As a food, most people will be familiar with chamomile’s use as a herbal tea, often associated with aiding sleep. Indeed recognition of its medicinal properties as a relaxant and sedative is exemplified by its listing as an official drug in the pharmacopoeias of 26 countries, including the UK. But we didn’t realise that it potentially has other dietary benefits. German chamomile has been taken for digestive problems since at least the first century CE.
This team has spent the last few years studying the link between dietary components and carbohydrate digestion: specifically, how certain natural compounds can help to control blood glucose levels. They had screened several plant extracts and identified German chamomile (Matricaria chamomilla) as very effective in controlling diabetes in 2017. But what was really important was to understand which compounds in particular were responsible for this activity. We wondered if our research on natural dyes in chamomile could help with this.
We applied the techniques that we had developed for extraction of historical textiles to extraction and analysis of chamomile flowers. Working together, we identified four specific compounds that are active in chamomile and able to control carbohydrate digestion, drawing on our experience of dyestuff analysis.
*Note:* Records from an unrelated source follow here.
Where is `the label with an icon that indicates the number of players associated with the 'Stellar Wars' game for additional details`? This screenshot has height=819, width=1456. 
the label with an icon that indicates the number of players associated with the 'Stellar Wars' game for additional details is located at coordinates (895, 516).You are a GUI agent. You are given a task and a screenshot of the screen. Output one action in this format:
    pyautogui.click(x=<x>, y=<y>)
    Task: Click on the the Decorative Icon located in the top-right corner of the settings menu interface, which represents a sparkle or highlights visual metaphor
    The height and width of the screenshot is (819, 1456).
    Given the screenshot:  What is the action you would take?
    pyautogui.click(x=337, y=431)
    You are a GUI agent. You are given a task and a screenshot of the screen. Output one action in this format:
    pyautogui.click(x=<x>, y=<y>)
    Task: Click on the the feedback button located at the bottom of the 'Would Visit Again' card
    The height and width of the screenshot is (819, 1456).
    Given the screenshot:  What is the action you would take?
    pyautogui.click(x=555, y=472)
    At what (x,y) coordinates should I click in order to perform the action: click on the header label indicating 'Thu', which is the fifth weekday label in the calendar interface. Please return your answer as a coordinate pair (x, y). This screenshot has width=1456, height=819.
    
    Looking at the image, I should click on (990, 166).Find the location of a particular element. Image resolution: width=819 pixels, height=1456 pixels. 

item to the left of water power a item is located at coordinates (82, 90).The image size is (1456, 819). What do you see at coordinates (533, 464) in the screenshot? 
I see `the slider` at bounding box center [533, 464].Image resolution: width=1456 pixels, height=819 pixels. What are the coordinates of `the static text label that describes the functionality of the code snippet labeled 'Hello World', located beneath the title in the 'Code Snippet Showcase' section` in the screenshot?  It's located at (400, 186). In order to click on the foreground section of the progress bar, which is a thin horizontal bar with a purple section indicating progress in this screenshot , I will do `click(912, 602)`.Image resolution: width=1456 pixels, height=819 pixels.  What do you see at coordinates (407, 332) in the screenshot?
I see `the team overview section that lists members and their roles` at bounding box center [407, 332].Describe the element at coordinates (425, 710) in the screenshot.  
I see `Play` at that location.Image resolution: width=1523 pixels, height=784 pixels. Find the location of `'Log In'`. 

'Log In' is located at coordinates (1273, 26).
Two of these compounds, apigenin-7-O-glucoside and apigenin, are yellow colourants that we had previously seen in wool textiles dyed with chamomile. The other two compounds had been previously misidentified by other researchers, but we correctly identified them as (Z) and (E)−2-hydroxy-4-methoxycinnamic acid glucosides. We studied the contribution of these four compounds to the overall bioactivity of chamomile, and found that, taken together, they were able to modulate carbohydrate digestion and absorption. There is also the potential to extract and concentrate these components from chamomile for medicinal application.
So simply put, drinking chamomile tea may be helpful in controlling or even preventing diabetes. And excitingly, it seems that understanding the chemistry of plant dyes in common use prior to the mid-19th century could unlock new treatments for modern day medicine.